Echange de maison: quelle est la réglementation?

échange de maison gratuit : Echange de maison: quelle est la réglementation?

Louer temporairement un logement pour la durée de ses vacances s’avère quoi qu’il arrive toujours extrêmement onéreux pour un vacancier. En effet, on estime que le budget « logement » représente généralement pas moins de 70% des dépenses usuelles pour ce dernier.
Devant ce constat, une pratique alternative, économique et conviviale s’est développée ces dernières années : l'échange de maison.

L’échange de maisons, en quoi ça consiste ?

La formule consiste pour deux personnes ou deux familles à se prêter mutuellement leurs logements pendant une période déterminée : celle de leurs vacances. Dans son esprit, l’échange de maisons n’exige généralement pas de réciprocité dans les biens échangés. Ainsi, un appartement de 150 m² pourra-t-il par exemple être échangé avec un petit studio trois fois moins grand du moment que les échangeurs s’accordent.
Autrement dit, aucune contrepartie financière n’est en jeu.
De ce fait, les échangeurs ne peuvent donc être qualifiés réciproquement de bailleurs et locataires. Le concept est par conséquent envisageable que l’on soit simple locataire ou propriétaire.
Par ailleurs, peu importe les régions géographiques dans lesquelles se situent les échangeurs.
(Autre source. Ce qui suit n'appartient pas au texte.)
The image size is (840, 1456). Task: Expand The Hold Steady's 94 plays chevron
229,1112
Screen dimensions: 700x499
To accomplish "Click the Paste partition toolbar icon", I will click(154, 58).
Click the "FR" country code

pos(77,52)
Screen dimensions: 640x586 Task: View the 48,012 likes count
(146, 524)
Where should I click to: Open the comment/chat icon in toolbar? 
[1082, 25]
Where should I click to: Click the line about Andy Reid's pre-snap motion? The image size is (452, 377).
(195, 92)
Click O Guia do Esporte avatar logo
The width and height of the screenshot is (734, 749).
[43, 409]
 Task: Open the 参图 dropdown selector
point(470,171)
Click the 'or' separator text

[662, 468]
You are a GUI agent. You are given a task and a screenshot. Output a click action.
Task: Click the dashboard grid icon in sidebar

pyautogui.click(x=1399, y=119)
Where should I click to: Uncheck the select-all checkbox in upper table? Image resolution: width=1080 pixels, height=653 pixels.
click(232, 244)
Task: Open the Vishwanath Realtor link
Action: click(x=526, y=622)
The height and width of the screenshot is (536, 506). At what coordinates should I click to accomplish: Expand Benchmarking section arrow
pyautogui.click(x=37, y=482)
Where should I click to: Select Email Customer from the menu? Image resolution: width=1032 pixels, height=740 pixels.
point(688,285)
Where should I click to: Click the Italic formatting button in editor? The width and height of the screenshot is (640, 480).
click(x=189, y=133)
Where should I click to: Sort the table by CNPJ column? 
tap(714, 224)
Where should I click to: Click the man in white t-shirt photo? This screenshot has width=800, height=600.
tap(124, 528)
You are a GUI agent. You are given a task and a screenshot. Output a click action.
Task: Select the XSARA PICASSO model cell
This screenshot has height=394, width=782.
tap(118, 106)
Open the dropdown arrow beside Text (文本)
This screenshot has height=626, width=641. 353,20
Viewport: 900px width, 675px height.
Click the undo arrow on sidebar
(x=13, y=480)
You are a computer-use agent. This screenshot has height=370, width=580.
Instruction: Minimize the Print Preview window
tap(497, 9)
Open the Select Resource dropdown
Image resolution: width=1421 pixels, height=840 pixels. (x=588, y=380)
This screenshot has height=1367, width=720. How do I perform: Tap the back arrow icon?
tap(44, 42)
En d’autres termes, l’échange peut se faire, que les parties se situent toutes deux dans le même pays ou dans deux pays différents.

L’échange de maisons : une pratique non règlementée

Phénomène récent, l’échange de maisons ne fait pas encore l’objet pour l’heure d’une règlementation spécifique. De ce fait, les parties sont donc totalement libres de déterminer comme bon leur semble les termes de leur échange.
Mais si l’absence de règlementation peut être ainsi vue comme imprimant une liberté totale à la pratique, cette liberté est à double tranchant. En effet, en cas de problème, les échangeurs pourront rencontrer certaines difficultés pour déterminer la part de responsabilité de chacun.
Pour cette raison, avant de finaliser l’échange, il est recommandé de définir avec précision ses conditions au détail près.

Les palliatifs à l’absence de réglementation

Afin de pallier l’absence de règlementation, les échangeurs doivent s’accorder sur les conditions de l’échange. En pratique, il s’agira d’abord pour chacun d’informer son vis-à-vis sur la nature exacte de son habitation et l’environnement qui l’entoure. De quelle catégorie de logis s’agit-il ? Combien de pièces sont disponibles ? Quels sont les équipements auxquels l’hôte aura accès une fois sur les lieux ? etc.
Ensuite, il s’agira de définir les conditions du séjour.
Concrètement, cela consistera avant tout à s’accorder sur les responsabilités à assumer par chacun pendant la durée du séjour. Généralement, ces questions tournent autour des tâches ménagères journalières (ex : arrosage des plantes) et des responsabilités en cas de dégradations.
Mais cela pourra concerner également les conditions d’usage des équipements dans la maison comme l’électricité, le gaz, le téléphone, la télévision ou encore le wifi. Afin que les paroles ne s’envolent pas, l’idéal sera de coucher par écrit toutes ces questions, si possible dans un véritable contrat d’échange.

A défaut, toujours garder une trace écrite des discussions sur ces sujets et mettre à jour ses assurances responsabilité civile, habitation et auto.